* [Task to complete]:
Write out each line below exactly as it appears.

Saved entries:
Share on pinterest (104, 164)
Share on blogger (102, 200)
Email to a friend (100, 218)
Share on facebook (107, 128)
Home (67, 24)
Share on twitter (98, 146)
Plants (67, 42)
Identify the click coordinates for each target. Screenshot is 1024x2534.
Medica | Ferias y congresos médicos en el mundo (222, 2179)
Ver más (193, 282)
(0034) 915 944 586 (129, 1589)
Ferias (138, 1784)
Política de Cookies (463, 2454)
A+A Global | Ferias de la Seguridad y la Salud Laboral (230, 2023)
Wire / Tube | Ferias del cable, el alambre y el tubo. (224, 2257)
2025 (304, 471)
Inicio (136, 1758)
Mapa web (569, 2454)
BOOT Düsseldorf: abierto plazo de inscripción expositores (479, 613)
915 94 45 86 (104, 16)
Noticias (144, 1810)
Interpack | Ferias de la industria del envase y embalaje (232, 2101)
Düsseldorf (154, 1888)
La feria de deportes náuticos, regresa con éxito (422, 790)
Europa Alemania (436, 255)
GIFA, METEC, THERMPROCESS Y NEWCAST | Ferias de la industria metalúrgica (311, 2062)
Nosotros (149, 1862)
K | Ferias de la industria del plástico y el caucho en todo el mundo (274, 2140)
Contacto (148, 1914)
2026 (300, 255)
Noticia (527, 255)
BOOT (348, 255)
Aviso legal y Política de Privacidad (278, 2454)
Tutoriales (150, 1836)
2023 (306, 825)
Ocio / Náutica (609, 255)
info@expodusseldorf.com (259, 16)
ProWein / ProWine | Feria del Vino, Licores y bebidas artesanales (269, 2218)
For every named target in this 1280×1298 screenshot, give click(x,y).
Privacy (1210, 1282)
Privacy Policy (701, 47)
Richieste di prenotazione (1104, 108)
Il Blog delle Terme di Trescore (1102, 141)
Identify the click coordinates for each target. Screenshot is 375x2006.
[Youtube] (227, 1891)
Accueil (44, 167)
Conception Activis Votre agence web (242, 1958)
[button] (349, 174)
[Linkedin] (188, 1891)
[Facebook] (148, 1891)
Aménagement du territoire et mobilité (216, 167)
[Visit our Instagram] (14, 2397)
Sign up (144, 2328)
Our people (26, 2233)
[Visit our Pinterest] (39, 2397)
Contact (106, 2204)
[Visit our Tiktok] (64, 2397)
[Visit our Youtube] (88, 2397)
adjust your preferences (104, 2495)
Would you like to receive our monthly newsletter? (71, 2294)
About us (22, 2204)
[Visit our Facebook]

* [Response below]:
Share on pinterest (104, 164)
Share on blogger (102, 200)
Email to a friend (100, 218)
Share on facebook (107, 128)
Home (67, 24)
Share on twitter (98, 146)
Plants (67, 42)
Identify the click coordinates for each target. Screenshot is 1024x2534.
Medica | Ferias y congresos médicos en el mundo (222, 2179)
Ver más (193, 282)
(0034) 915 944 586 (129, 1589)
Ferias (138, 1784)
Política de Cookies (463, 2454)
A+A Global | Ferias de la Seguridad y la Salud Laboral (230, 2023)
Wire / Tube | Ferias del cable, el alambre y el tubo. (224, 2257)
2025 (304, 471)
Inicio (136, 1758)
Mapa web (569, 2454)
BOOT Düsseldorf: abierto plazo de inscripción expositores (479, 613)
915 94 45 86 (104, 16)
Noticias (144, 1810)
Interpack | Ferias de la industria del envase y embalaje (232, 2101)
Düsseldorf (154, 1888)
La feria de deportes náuticos, regresa con éxito (422, 790)
Europa Alemania (436, 255)
GIFA, METEC, THERMPROCESS Y NEWCAST | Ferias de la industria metalúrgica (311, 2062)
Nosotros (149, 1862)
K | Ferias de la industria del plástico y el caucho en todo el mundo (274, 2140)
Contacto (148, 1914)
2026 (300, 255)
Noticia (527, 255)
BOOT (348, 255)
Aviso legal y Política de Privacidad (278, 2454)
Tutoriales (150, 1836)
2023 (306, 825)
Ocio / Náutica (609, 255)
info@expodusseldorf.com (259, 16)
ProWein / ProWine | Feria del Vino, Licores y bebidas artesanales (269, 2218)
For every named target in this 1280×1298 screenshot, give click(x,y).
Privacy (1210, 1282)
Privacy Policy (701, 47)
Richieste di prenotazione (1104, 108)
Il Blog delle Terme di Trescore (1102, 141)
Identify the click coordinates for each target. Screenshot is 375x2006.
[Youtube] (227, 1891)
Accueil (44, 167)
Conception Activis Votre agence web (242, 1958)
[button] (349, 174)
[Linkedin] (188, 1891)
[Facebook] (148, 1891)
Aménagement du territoire et mobilité (216, 167)
[Visit our Instagram] (14, 2397)
Sign up (144, 2328)
Our people (26, 2233)
[Visit our Pinterest] (39, 2397)
Contact (106, 2204)
[Visit our Tiktok] (64, 2397)
[Visit our Youtube] (88, 2397)
adjust your preferences (104, 2495)
Would you like to receive our monthly newsletter? (71, 2294)
About us (22, 2204)
[Visit our Facebook]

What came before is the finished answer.